Cherries are now in season, one of the first fruits to appear after this long and snowy winter in Beijing. The bright magenta red cherries and the golden yellow skin are as beautiful and alluring as glossy adverts for nail polish and lipstick in the pages of fashion magazines. The sea of cherries on vendors' carts on the streets of Beijing remind me of my visit to Pike Street market in Seattle several years ago. It was early summer and the market was loaded with Bing cherries, the most popular sweet variety.
This variety of cherry was developed at the Lewelling Nursery in Salem, Oregon, which was known as the Cherry City because of its fine display of cherries at their annual Cherry Fair. I was surprised to read that the Bing cherry was named after a Chinese helper who worked at the nursery.
Bing cherries are the sweet blackish cherries for eating while the smaller Early Richmond, Montmorency and Morello cherries are the sour types for cooking. The last category is a hybrid, a cross between sweet and tart cherries, such as Duke and Royal Anne, which are ideal for both eating and cooking.
The cherry is native to the Black Sea area, but the ancient Chinese are said to have been the first to cultivate cherry trees. The fruit was perfected by the Greeks and Romans, who planted cherry trees across Europe.
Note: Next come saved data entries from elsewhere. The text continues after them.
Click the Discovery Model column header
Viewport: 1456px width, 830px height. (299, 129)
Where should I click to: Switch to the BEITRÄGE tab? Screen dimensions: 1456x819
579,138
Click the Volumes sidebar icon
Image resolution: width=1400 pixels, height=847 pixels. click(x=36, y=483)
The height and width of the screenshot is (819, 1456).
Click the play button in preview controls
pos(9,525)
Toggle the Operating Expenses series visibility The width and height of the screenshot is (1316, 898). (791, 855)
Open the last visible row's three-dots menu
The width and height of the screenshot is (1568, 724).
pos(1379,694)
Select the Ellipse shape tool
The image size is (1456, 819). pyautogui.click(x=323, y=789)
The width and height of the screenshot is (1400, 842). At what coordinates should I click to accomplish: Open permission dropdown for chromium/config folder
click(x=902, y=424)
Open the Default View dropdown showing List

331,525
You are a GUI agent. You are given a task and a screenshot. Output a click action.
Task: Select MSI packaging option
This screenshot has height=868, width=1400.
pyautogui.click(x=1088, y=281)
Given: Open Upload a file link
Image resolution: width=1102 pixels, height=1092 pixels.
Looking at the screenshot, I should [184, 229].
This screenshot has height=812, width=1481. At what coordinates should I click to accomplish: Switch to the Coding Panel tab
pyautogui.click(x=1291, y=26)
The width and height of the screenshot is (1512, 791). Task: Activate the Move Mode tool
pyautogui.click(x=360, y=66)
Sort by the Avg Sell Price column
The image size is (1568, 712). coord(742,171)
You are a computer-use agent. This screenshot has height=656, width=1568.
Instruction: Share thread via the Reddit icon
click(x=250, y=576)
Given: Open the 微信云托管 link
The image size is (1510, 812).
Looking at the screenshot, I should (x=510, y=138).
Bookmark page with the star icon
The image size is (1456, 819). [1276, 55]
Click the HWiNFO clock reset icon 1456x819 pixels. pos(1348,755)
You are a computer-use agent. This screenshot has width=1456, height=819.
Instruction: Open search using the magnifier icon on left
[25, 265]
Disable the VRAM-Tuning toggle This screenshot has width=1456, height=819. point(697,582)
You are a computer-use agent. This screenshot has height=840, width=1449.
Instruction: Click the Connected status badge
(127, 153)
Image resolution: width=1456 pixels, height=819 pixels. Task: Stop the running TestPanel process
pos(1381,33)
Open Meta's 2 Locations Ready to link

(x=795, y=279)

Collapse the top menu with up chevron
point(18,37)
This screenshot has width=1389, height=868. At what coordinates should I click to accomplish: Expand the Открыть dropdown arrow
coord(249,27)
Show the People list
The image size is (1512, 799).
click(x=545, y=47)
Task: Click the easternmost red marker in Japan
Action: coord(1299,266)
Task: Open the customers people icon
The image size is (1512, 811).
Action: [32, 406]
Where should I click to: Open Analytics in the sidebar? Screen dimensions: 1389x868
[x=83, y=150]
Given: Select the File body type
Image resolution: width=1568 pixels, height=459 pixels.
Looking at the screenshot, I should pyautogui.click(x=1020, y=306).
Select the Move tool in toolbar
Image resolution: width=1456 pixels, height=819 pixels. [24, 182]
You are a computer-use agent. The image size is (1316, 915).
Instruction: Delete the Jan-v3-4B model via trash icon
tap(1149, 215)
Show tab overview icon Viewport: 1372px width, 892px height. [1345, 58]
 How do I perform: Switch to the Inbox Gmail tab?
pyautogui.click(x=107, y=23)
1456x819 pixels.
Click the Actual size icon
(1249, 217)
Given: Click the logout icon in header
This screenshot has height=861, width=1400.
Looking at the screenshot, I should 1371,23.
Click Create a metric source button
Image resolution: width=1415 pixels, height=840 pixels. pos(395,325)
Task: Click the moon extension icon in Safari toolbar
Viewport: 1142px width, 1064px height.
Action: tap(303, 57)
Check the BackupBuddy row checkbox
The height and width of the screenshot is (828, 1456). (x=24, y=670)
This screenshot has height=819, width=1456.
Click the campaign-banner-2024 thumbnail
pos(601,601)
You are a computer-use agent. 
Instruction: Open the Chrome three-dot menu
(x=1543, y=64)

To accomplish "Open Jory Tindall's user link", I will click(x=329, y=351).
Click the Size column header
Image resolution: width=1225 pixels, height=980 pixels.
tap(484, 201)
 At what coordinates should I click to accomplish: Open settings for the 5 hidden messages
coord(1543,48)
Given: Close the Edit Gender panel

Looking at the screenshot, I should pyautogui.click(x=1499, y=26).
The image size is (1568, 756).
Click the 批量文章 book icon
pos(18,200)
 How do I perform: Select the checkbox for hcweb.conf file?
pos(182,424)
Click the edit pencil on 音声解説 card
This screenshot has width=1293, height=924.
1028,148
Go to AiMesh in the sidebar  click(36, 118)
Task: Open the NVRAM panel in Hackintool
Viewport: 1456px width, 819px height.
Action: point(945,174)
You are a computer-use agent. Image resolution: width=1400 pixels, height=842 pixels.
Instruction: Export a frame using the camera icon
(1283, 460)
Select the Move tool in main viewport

The Romans planted cherry trees as a staple for the Roman armies, but the Japanese grew them purely for their beautiful blossoms. It was said that a fifth century Japanese emperor drank his sake under a cherry tree every day. Today, people from around the world visit Japan during springtime to take pictures of the blossoming cherry orchards.
All over Beijing these days, the fruit peddlers' carts are piled high with mountains of cherries, some vendors taking time to bunch them together in a sort of bouquet.
This is the best time to get your dose of fresh cherries as the supply is plentiful and the prices are good. Cherries are selling for between 8 yuan to 15 yuan per jin (1 jin equals 500 g) depending on the size.
Cherries are grown around the Beijing area, in Yantai, Shandong province and Chongqing. The type of cherries we have here are not like the sweet juicy cherries in the United States, but are tart like amarelle-type cherries, with a yellow flesh and clear juice.
The morello, sometimes also available in China, is another type of red-fleshed sour cherry with red juice. Both are perfect for baking or cooking to make a delicious syrup.
The latter is wonderful preserved in sugar and vodka and stored in a jar to make kirsch, a cherry liquor used for making the classic Black Forest cake.
Recipe | Cherry pie
(combine the following ingredients and let stand for 15 minutes)
3 cups of cherries, washed, pitted and cut in half
1/2 cup sugar
1/4 teaspoon almond extract
1/4 teaspoon vanilla extract
a squeeze of one slice of lemon
2 tablespoons cassava starch or cornstarch
Single crust pie:
1 cup all-purpose flour
a pinch of salt
1/4 cup butter, room temperature
3 to 6 tablespoons cold water
1. Mix the flour, salt, butter and cold water and work until the mixture is smooth and does not stick to your hand.
2. Divide the dough into two portions. Roll out half of the dough and line your pie dish with it.
3. Place the cherry filling into your pie dish.
4. On a lightly floured surface, roll out the other half of the pie dough. Cut the dough into 1.5-cm-wide strips. Alternate horizontal and vertical strips, weaving them in an over-and-under pattern to form a lattice pie crust. Use the shortest strips for the edges of the lattice.
5. Once the pie has been covered with the lattice, brush the top with milk for a golden brown crust.
6. Preheat your oven to 200 degrees C. Bake for 50 minutes or until it's bubbly.
Recipe | Cherry syrup and compote
1,000 g cherries, washed and pitted
1 cup sugar
1 cup water
Put everything in a pot, bring to a boil and then reduce the flame and simmer to a thick consistency. Strain the cherries and reserve them to top pancake or ice cream, and store the syrup in a jar and keep refrigerated.
You can eat pancakes with cherry syrup instead of the usual maple syrup and zest up vanilla ice cream with a sweet-and-tart flavor.
Recipe | Kirsch
1,000 g cherries, washed and pitted
500 g granulated sugar
21/2 cups vodka
1. Place a layer of the pitted cherries in a wide open-mouth glass jar with a lid and cover with a layer of granulated sugar. Repeat the process until you have used all the cherries and granulated sugar. Put the lid on the jar and keep overnight in the refrigerator to allow the sugar to dissolve.
2. Add unflavored vodka the next day. Place the cherry-sugar-vodka mixture in a dark and cool place. Shake the container on a daily basis to ensure the cherry, sugar and vodka stay mixed up to six months.
3. At the end of the sixth month, strain the liquid from the cherry-sugar-vodka mixture into a clean glass bottle with a lid that seals airtight and store the bottle of cherry liquor in the refrigerator, and allow it to age another six months. Use the remaining cherries as a dessert topping.